What is asked
Please copy out every one of the records below, line for line, with no changes.

Records for locating displayed items
** START **
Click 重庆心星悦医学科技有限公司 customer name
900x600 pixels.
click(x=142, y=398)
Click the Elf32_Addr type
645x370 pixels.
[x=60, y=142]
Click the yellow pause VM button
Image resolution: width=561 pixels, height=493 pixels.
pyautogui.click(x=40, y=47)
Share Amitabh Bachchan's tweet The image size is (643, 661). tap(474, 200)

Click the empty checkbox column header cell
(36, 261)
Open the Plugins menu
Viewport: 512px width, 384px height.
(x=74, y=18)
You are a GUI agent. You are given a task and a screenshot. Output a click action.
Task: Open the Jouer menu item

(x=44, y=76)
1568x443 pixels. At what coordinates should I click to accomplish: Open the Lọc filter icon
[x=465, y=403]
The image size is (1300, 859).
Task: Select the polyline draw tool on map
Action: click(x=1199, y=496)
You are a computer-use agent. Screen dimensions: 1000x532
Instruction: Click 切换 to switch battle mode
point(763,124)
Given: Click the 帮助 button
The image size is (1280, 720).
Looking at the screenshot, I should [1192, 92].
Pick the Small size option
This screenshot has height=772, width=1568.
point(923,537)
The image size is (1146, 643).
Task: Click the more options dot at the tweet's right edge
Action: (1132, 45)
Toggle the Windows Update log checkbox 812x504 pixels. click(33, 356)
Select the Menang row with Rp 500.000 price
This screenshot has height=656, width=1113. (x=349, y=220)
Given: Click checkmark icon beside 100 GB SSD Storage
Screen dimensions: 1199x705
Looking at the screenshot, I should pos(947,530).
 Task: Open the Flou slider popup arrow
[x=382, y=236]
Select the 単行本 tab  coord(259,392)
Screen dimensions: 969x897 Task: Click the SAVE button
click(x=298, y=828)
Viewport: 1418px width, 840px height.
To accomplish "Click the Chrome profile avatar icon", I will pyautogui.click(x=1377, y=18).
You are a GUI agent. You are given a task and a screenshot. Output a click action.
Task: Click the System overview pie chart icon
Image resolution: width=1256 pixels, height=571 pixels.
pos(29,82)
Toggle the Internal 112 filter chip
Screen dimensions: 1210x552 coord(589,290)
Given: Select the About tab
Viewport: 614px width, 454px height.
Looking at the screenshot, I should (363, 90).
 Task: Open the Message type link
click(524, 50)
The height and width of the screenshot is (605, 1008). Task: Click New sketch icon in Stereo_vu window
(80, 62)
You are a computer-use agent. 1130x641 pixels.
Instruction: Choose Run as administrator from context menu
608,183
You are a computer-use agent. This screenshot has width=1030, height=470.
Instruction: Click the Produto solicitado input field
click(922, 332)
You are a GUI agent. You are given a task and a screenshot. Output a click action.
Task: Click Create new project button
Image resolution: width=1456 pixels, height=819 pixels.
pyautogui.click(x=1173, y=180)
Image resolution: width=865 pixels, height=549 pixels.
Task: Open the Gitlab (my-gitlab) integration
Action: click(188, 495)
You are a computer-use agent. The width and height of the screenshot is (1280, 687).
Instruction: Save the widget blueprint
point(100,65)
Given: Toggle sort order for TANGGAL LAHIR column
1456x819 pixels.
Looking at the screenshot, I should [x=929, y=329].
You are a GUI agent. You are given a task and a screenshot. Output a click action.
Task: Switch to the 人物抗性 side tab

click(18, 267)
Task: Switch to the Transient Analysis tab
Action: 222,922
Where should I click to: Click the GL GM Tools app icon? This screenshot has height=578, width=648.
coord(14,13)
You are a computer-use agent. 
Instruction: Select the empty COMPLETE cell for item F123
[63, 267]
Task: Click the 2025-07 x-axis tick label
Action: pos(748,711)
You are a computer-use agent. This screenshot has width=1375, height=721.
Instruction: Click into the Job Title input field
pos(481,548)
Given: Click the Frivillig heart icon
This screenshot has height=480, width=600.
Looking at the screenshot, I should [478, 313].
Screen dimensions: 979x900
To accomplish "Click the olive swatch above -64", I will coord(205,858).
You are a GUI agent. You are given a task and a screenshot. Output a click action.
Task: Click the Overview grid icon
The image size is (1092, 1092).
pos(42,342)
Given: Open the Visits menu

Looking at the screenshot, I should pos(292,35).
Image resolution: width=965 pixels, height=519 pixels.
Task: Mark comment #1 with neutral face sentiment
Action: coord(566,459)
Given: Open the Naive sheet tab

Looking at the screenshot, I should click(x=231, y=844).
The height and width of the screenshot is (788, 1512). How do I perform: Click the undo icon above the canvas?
** END **
Solution for this exercise
Click 重庆心星悦医学科技有限公司 customer name
900x600 pixels.
click(x=142, y=398)
Click the Elf32_Addr type
645x370 pixels.
[x=60, y=142]
Click the yellow pause VM button
Image resolution: width=561 pixels, height=493 pixels.
pyautogui.click(x=40, y=47)
Share Amitabh Bachchan's tweet The image size is (643, 661). tap(474, 200)

Click the empty checkbox column header cell
(36, 261)
Open the Plugins menu
Viewport: 512px width, 384px height.
(x=74, y=18)
You are a GUI agent. You are given a task and a screenshot. Output a click action.
Task: Open the Jouer menu item

(x=44, y=76)
1568x443 pixels. At what coordinates should I click to accomplish: Open the Lọc filter icon
[x=465, y=403]
The image size is (1300, 859).
Task: Select the polyline draw tool on map
Action: click(x=1199, y=496)
You are a computer-use agent. Screen dimensions: 1000x532
Instruction: Click 切换 to switch battle mode
point(763,124)
Given: Click the 帮助 button
The image size is (1280, 720).
Looking at the screenshot, I should [1192, 92].
Pick the Small size option
This screenshot has height=772, width=1568.
point(923,537)
The image size is (1146, 643).
Task: Click the more options dot at the tweet's right edge
Action: (1132, 45)
Toggle the Windows Update log checkbox 812x504 pixels. click(33, 356)
Select the Menang row with Rp 500.000 price
This screenshot has height=656, width=1113. (x=349, y=220)
Given: Click checkmark icon beside 100 GB SSD Storage
Screen dimensions: 1199x705
Looking at the screenshot, I should pos(947,530).
 Task: Open the Flou slider popup arrow
[x=382, y=236]
Select the 単行本 tab  coord(259,392)
Screen dimensions: 969x897 Task: Click the SAVE button
click(x=298, y=828)
Viewport: 1418px width, 840px height.
To accomplish "Click the Chrome profile avatar icon", I will pyautogui.click(x=1377, y=18).
You are a GUI agent. You are given a task and a screenshot. Output a click action.
Task: Click the System overview pie chart icon
Image resolution: width=1256 pixels, height=571 pixels.
pos(29,82)
Toggle the Internal 112 filter chip
Screen dimensions: 1210x552 coord(589,290)
Given: Select the About tab
Viewport: 614px width, 454px height.
Looking at the screenshot, I should (363, 90).
 Task: Open the Message type link
click(524, 50)
The height and width of the screenshot is (605, 1008). Task: Click New sketch icon in Stereo_vu window
(80, 62)
You are a computer-use agent. 1130x641 pixels.
Instruction: Choose Run as administrator from context menu
608,183
You are a computer-use agent. This screenshot has width=1030, height=470.
Instruction: Click the Produto solicitado input field
click(922, 332)
You are a GUI agent. You are given a task and a screenshot. Output a click action.
Task: Click Create new project button
Image resolution: width=1456 pixels, height=819 pixels.
pyautogui.click(x=1173, y=180)
Image resolution: width=865 pixels, height=549 pixels.
Task: Open the Gitlab (my-gitlab) integration
Action: click(188, 495)
You are a computer-use agent. The width and height of the screenshot is (1280, 687).
Instruction: Save the widget blueprint
point(100,65)
Given: Toggle sort order for TANGGAL LAHIR column
1456x819 pixels.
Looking at the screenshot, I should [x=929, y=329].
You are a GUI agent. You are given a task and a screenshot. Output a click action.
Task: Switch to the 人物抗性 side tab

click(18, 267)
Task: Switch to the Transient Analysis tab
Action: 222,922
Where should I click to: Click the GL GM Tools app icon? This screenshot has height=578, width=648.
coord(14,13)
You are a computer-use agent. 
Instruction: Select the empty COMPLETE cell for item F123
[63, 267]
Task: Click the 2025-07 x-axis tick label
Action: pos(748,711)
You are a computer-use agent. This screenshot has width=1375, height=721.
Instruction: Click into the Job Title input field
pos(481,548)
Given: Click the Frivillig heart icon
This screenshot has height=480, width=600.
Looking at the screenshot, I should [478, 313].
Screen dimensions: 979x900
To accomplish "Click the olive swatch above -64", I will coord(205,858).
You are a GUI agent. You are given a task and a screenshot. Output a click action.
Task: Click the Overview grid icon
The image size is (1092, 1092).
pos(42,342)
Given: Open the Visits menu

Looking at the screenshot, I should pos(292,35).
Image resolution: width=965 pixels, height=519 pixels.
Task: Mark comment #1 with neutral face sentiment
Action: coord(566,459)
Given: Open the Naive sheet tab

Looking at the screenshot, I should click(x=231, y=844).
The height and width of the screenshot is (788, 1512). How do I perform: Click the undo icon above the canvas?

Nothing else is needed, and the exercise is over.